Liberty, equality, fraternity, or death; - the last, much the easiest to bestow, O Guillotine!
After eighteen years as a political prisoner in the Bastille, the ageing Doctor Manette is finally released and reunited with his daughter in England. There the lives of two very difference men, Charles Darnay, an exiled French aristocrat, and Sydney Carton, a disreputable but brilliant English Lawyer, become enmeshed through their love for Lucie Manette. From the tranquil roads of London, they are drawn against their will to the vengeful, bloodstained streets of Paris at the height of the Reign of Terror, and they soon fall under the lethal shadow of La Guillotine.
This edition uses the text as it appeared in the first serial publication in 1859 to convey the full scope of Dicken's vision, and includes the original illustrations by H.K.Brownie (Phiz). Richard Maxwells introduction discusses the intricate interweaving of epic drama with personal tragedy.
ABOUT THE AUTHOR: Charles Dickens was born in Portsmouth on 7 February 1812, the second of eight children. Dicken's childhood experiences were similar to those depicted in David Copperfield. His father, who was a government clerk, was imprisoned for debt and Dickens was briefly sent to work in a blacking warehouse at the age of twelve. He received little formal education, but taught himself shorthand and became a reporter of parliamentary debates for the 'Morning Chronicle'.
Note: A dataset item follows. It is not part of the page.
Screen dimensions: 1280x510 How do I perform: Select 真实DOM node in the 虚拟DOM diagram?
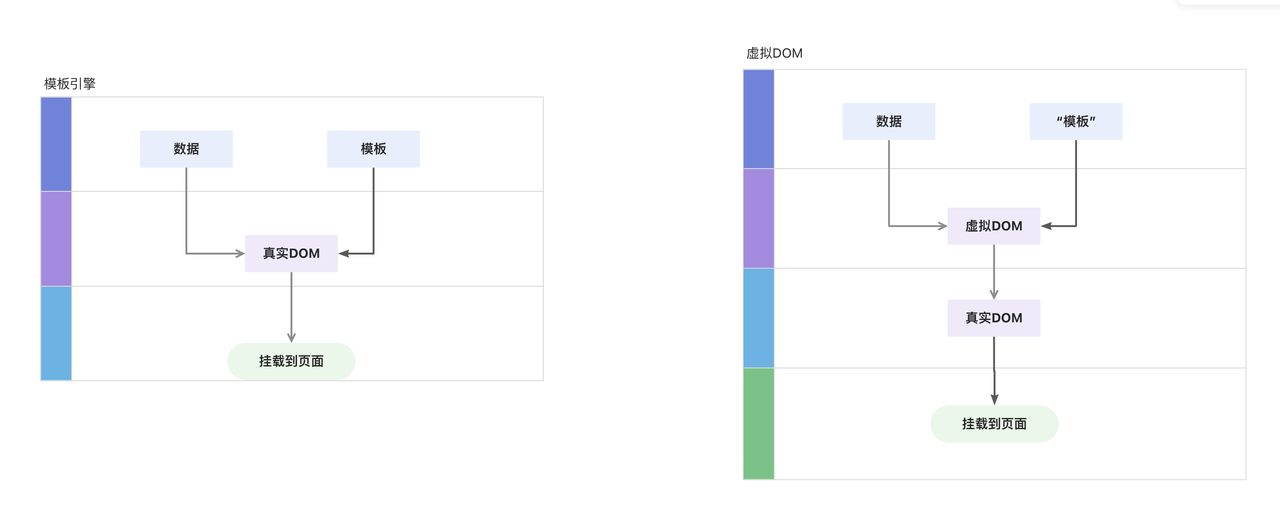click(x=994, y=318)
He began to publish sketches in various periodicals, which were subsequently republished as 'Sketches by Boz'. 'The Pickwick Papers' was published in 1836-7 and after a slow start became a publishing phenomenon and Dicken's characters the centre of a popular cult. Part of the secret of his success was the method of cheap serial publication he adopted; thereafter, all Dicken's novels were first published in serial form. He began 'Oliver Twist' in 1837, followed by 'Nicholas Nickleby' in 1838 and 'The Old Curiosity Shop' in 1840-41. After finishing 'Barnaby Rudge' in 1841 Dickens set off for America; he went full of enthusiasm for the young republic but, in spite of a triumphant reception, he returned disillusioned. His experiences are recorded in 'American Notes' in 1842.
'A Christmas Carol' the first of the hugely popular 'Christmas Books', appeared in 1843-4. During 1844-6 Dickens travelled abroad and he began 'Dombey and Son' while in Switzerland. This and 'David Copperfield' in 1849-50 were more serious in theme and more carefully planned than his early novels. In later works, such as 'Bleakhouse' in 1853 and 'Little Dorrit' in 1857, Dicken's social criticism became more radical and his comedy more savage. In 1850, Dickens started the weekly periodical 'Household Words' succeeded in 1859 by 'All the Year Round'; in these he published 'Hard Times' in 1854, 'A Tale of Two Cities' in 1859 and 'Great Expectations' in 1860-61. Dicken's health was failing during the 1860's and the physical strain of the public readings which he began in 1858 hastened his decline, although 'Our Mutual Friend' in 1865 retained some of his best comedy. His last novel, 'The Mystery of Edwin Drood', was never completed and he died on 9 June 1870. Public grief at his death was considerable and he was buried in the Poets' Corner of Westminister Abbey.
ABOUT THE INTRODUCER: Richard Maxwell took a doctorate in English Literature from the University of Chicago. The author of 'The Mysteries of Paris and London' in 1992, and editor of 'The Victorian Illustrated Book' in 2002, he has also written extensively on the historical novels of John Cowper Powys. He is now working on a study of historical fiction between the seventeenth century and the present. He teaches in the Comparative Literature and English departments at Yale University.